In times past, human sacrifice was commonplace across Bengal, but today it is goats and pigeons who fall to the sacrificial swords at Kalighat. For those who would rather avoid the gruesome spectacle, it’s as interesting to wander the temple compound as crowds of devotees pay their respects in the Bengali hut-style temple, rebuilt on the site of a much older temple in 1809.

The Jagannath Temple, Puri
The imposing rooftops of the Jagannath Temple compound © International Vaishnavas Portal

Vimala Temple, Puri, Odisha

The ancient Vimala temple at Puri has been absorbed into the fabric of the legendary Jagannath temple, the setting for India’s most famous chariot parade during the Hindu festival of Rath Yatra in June or July. The shrine is said to mark the precise spot where Sati’s navel fell during Shiva’s cosmic march of grief.

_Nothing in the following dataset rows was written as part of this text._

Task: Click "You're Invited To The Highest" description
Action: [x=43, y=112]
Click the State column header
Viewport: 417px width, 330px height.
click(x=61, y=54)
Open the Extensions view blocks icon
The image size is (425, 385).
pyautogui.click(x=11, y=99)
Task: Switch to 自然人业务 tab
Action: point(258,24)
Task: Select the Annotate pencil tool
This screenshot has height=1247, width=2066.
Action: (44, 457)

Although the Vimala shrine represents just a small part of a much bigger temple, it has huge religious significance, and many devotees regard Vimala – another of the myriad incarnations of the mother goddess – as being more important than Jagannath, the patron deity of the complex.

In many ways, the temple at Puri is the physical embodiment of the power struggle between Shiva worship and Vaishnavism that has defined the evolution of Hinduism through the centuries. Befitting the reputation of the Shakti cult, devotees once threw themselves under the wheels of the chariots at Rath Yata to die in the sight of the divine.

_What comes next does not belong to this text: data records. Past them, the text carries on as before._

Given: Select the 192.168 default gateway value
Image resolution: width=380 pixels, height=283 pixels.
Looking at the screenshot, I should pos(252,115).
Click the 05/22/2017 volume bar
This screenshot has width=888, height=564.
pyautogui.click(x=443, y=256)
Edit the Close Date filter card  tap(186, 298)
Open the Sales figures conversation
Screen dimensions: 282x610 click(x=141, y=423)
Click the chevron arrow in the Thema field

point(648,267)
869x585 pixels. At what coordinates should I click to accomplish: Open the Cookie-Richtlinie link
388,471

Taratarini temple, an ancient shakti peeth temple near, Brahmapur
The ancient stone chapels of the Taratarini temple © santosh.nahak12/CC by-3.0

Taratarini Temple, Brahmapur, Odisha

Lying off the tourist circuit on the southern coast of Odisha, the Taratarini Temple at Brahmapur marks the resting place of one of the breasts of Sati, adding special significance for followers of the cult of the mother goddess. Set on a green hilltop overlooking the Rushikulya River, the ornately carved shrine is a fine example of the Kalinga architectural style.

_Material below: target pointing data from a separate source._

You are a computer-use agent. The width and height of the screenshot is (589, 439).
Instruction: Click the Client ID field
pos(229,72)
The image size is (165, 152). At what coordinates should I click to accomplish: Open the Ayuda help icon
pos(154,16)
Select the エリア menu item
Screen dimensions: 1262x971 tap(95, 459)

Rising to an amalaka (notched disk) finial, the temple’s tiered levels were carved from local stone in the 17th century, but the tradition of worshipping the twin goddesses Tara and Tarini dates back much earlier. The name Tara is part of the Mahayana Buddhist tradition, dating the temple’s origins to at least the time of the emperor Ashoka in the 3rd century BC.

Kamakhya, one of the most important shakti peeth temples.
The distinctive beehive rooftops of the Kamakhya temple © Arpandhar/CC by-SA 4.0

Kamakhya Temple, Guwahati, Assam

Perhaps the most powerful of the shakti peetha, the Kamakhya Temple in Guwahati, capital of Assam, marks the landing place of Sati’s yoni, or vagina, giving it very special significance in the Tantric tradition. Animal sacrifices are a long-standing custom here, and on feast days, the floor of the cramped, stone chamber at the centre of the temple runs red with sacrificial blood.

The first temple at Kamakhya was constructed in the 8th or 9th century, but this ancient structure was destroyed by the forces of the Bengali sultan Ala-ud-din Husain Shah in the 16th century, and Kamakhya was extensively rebuilt in the curious hybrid style seen today. It’s one of the most atmospheric temples in the Northeast, and a living link to traditions that predate the rise of Hinduism in the subcontinent.

Muktinath Temple, a shakti peeth in Nepal

Muktinath Temple, Jomsom, Nepal

From Northeast India to Nepal. Enshrining a natural gas flame that has reputedly been burning for centuries, the temple of Muktinath near Jomsom is perched at a breathless 3710m above sea-level. Revered by both Hindus and Buddhists, this ancient shrine is said to grant moksha, liberation from the cycle of birth and rebirth, to devotees who make the pilgrimage through the foothills of the Annapurna mountain range.

It is the scenery as much as the architecture that makes Mukinath so special. The tiny tiered temple, in the classic Nepali style, is surrounded by an amphitheatre of Himalayan peaks. Before the opening of Jomsom airport, Mukinath could only be reached after days of trekking from Pokhara, but today, it’s possible to get here in a day, albeit with a draining increase in altitude. Jeeps also rumble up to Jomsom via a rough dirt road from Pokhara.